Ultime paradoxe de la préhistoire : c'est au moment précis où le métal apparaît que la taille du silex atteint sa perfection absolue. Les artisans du Campaniforme produisent de longs poignards de pierre imitant ceux de cuivre, et de fines pointes de flèche barbelées d'une régularité parfaite. La pierre triomphe une dernière fois, juste avant de céder au bronze.
La fin de la pierre, l'aube des métaux
À la charnière du Néolithique final et de l'âge du Bronze (environ 2900 – 2000 av. J.-C.), l'Europe voit se diffuser une culture reconnaissable à ses gobelets en forme de cloche — d'où son nom, Campaniforme (« en forme de campane »). C'est une période de contacts, d'échanges et de mobilité à l'échelle continentale, où circulent gobelets, parures, premiers objets de cuivre… et un silex d'une qualité exceptionnelle.

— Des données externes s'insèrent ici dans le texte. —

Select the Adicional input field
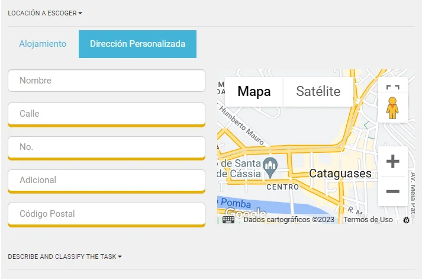(x=106, y=180)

Les poignards du Grand-Pressigny
Le sommet de cet art est atteint en Touraine, au Grand-Pressigny (Indre-et-Loire), où affleure un silex blond de qualité rare. On y débite d'immenses lames à partir de nucléus caractéristiques, surnommés « livres de beurre » pour leur forme. Ces longues lames deviennent des poignards soigneusement retouchés, qui imitent délibérément les poignards de cuivre alors réservés à une élite. Exportés dans toute l'Europe de l'Ouest, ils sont des objets recherchés, à la fois outils et marqueurs de statut.
L'archer campaniforme
Le Campaniforme est aussi l'âge de l'arc. Dans les sépultures, un ensemble d'objets revient si souvent qu'on parle d'un « package » de l'archer : de fines pointes de flèche à pédoncule et ailerons (barbelées), taillées par pression avec une précision remarquable, et des brassards de pierre polie — des plaquettes portées au poignet pour le protéger de la corde. L'arc n'est pas qu'une arme de chasse : il devient un emblème, presque un attribut guerrier.
Un chant du cygne
Pourquoi cette floraison de la pierre au seuil de la métallurgie ? Sans doute parce que le métal reste rare, coûteux et fragile : le silex, lui, est abondant, dur et déjà parfaitement maîtrisé. Les tailleurs du Campaniforme rivalisent avec les objets de cuivre, les imitent, les concurrencent — comme pour prouver que la pierre n'a pas dit son dernier mot.
La pierre cède le pas
Ce sursaut sera pourtant sans lendemain. À mesure que la métallurgie du bronze se développe et se diffuse, les outils de métal s'imposent : plus faciles à réaffûter, à refondre, à reproduire. Le silex se cantonne peu à peu aux usages secondaires. Ainsi s'achève, après trois millions d'années, la grande aventure de la pierre taillée — non sur un déclin, mais sur un dernier éclat de virtuosité.